4. Set a round limit. Two rounds is our sweet spot. One round isn't enough — agents concede too easily. Three or more rounds and the agents start repeating themselves or finding artificial disagreements to fill the space. Two rounds forces concise, high-impact challenges.
5. Extract actionable decisions. After the debate, a third agent (or the same agents in a planning phase) must synthesize the disagreements into concrete decisions. "We debated X" is useless. "We decided Y because of Z" is the output that matters.

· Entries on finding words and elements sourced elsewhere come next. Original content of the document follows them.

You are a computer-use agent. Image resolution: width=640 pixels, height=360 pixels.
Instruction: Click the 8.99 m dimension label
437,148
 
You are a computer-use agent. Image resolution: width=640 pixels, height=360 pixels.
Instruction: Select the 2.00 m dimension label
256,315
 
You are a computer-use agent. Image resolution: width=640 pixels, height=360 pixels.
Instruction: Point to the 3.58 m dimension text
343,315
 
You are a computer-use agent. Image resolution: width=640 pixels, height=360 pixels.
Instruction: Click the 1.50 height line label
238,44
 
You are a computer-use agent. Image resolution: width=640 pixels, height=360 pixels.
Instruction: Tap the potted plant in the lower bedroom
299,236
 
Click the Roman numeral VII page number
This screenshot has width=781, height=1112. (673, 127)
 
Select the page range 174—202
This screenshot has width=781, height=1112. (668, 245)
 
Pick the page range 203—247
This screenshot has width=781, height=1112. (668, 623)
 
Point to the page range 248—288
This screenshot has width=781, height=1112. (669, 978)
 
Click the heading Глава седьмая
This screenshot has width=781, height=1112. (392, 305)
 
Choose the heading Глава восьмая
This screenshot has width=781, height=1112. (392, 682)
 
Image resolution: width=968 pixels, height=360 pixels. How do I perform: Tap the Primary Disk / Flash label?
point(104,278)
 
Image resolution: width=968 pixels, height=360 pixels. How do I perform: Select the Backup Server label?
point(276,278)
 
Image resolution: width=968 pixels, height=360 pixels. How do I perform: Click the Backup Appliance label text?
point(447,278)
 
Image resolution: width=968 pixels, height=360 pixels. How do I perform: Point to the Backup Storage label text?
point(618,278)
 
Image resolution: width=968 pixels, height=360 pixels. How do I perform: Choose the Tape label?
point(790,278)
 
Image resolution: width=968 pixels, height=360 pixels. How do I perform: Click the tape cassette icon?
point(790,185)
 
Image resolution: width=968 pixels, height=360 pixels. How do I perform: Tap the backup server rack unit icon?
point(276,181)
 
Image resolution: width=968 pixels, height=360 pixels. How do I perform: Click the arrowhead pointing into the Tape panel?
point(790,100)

The Cost of Skipping Debate
We tested this. On one sub-project, we bypassed the debate phase and went straight from PRD to planning. The result was a technically competent deliverable that missed the mark strategically. The agents built exactly what the PRD specified — and the PRD was incomplete.
The debate phase adds roughly 20 minutes and a few dollars in API costs. The blind spots it catches would take days to fix after the code is written.
Every PRD has gaps. The question is whether you find them before or after you've built the wrong thing. Structured debate between agents with different priorities is the cheapest form of quality assurance we've found. And unlike human debates, it happens at 2 AM without anyone needing coffee.